The case was submitted upon stipulated facts and the sufficiency of Community’s “Estimated Disclosure Statement” is the only issue. Franklin contends that it is deficient in three respects. First, it stated that “all after-acquired property” would be subject to a security interest, while in fact only real estate, improvements and fixtures were subject to such an interest. Second, it failed to disclose that the interest rate increased from 9.75% to 10% during a period of delinquency. Third, it failed to disclose the method of computing the unearned portion of the prepaid finance charges in the event of early repayment of the loan, and to disclose that the credit contract did not provide for the rebate of such charges.

The Truth in Lending Act is remedial legislation, the express purpose of which is “to assure a meaningful disclosure of credit terms so that the consumer will be able to compare more readily the various credit terms available to him and avoid the uninformed use of credit.” 15 U.S.C. § 1601. Many specific items that must be disclosed, together with times and methods for disclosure, are set forth in the Act, and the Board of Governors of the Federal Reserve System is directed to prescribe regulations to carry out and effectuate the purposes of the Act. Id. .at § 1604. In carrying out this directive, the Board has promulgated Regulation Z, 12 C.F.R. § 226.1 et seq.

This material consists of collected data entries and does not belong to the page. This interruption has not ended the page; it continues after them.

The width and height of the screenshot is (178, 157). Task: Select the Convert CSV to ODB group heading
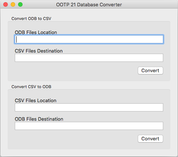pyautogui.click(x=31, y=87)
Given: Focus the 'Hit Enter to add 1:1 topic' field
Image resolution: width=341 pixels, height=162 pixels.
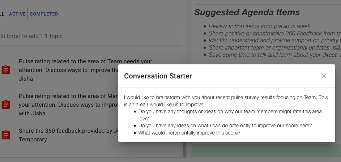Looking at the screenshot, I should tap(90, 36).
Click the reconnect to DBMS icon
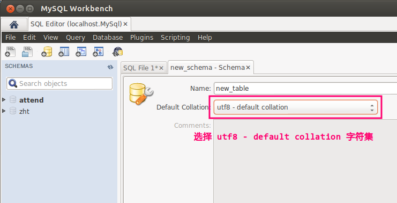Image resolution: width=397 pixels, height=203 pixels. (x=118, y=52)
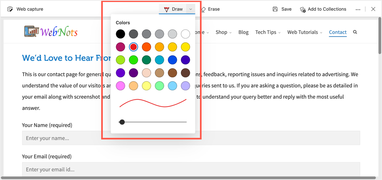Expand the Web Tutorials menu

click(305, 32)
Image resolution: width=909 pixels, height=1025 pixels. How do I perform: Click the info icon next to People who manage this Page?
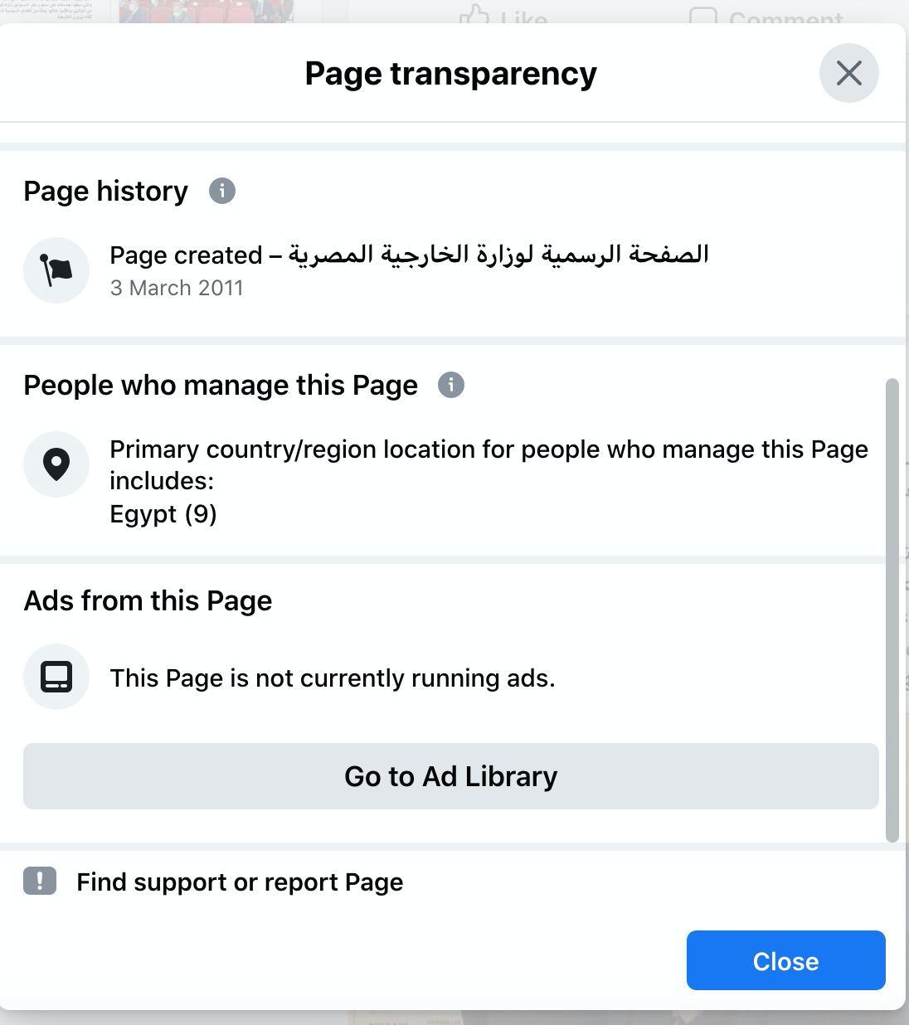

The After-Acquired Property Clause.

Under TILA, if an extension of credit involves a security interest, the creditor must make “a clear identification of the property to which the security interest relates.” 15 U.S.C. § 1639(a)(8); see 12 C.F.R. § 226.8(b)(5). Community Federal’s loan to Franklin involved a security interest: a mortgage on the property Franklin purchased with the loan.

The disclosure statement provided:

This Association’s Security Interest will be a First Deed of Trust on Property located at 1252 Sells, St. Louis, Mo 63147 and specifically described in a Deed of Trust to be executed by the Borrower. The documents executed in connection with this transaction cover all after-acquired property and also stand as security *516 for future advances, the terms of which are described in the documents. [Emphasis added.]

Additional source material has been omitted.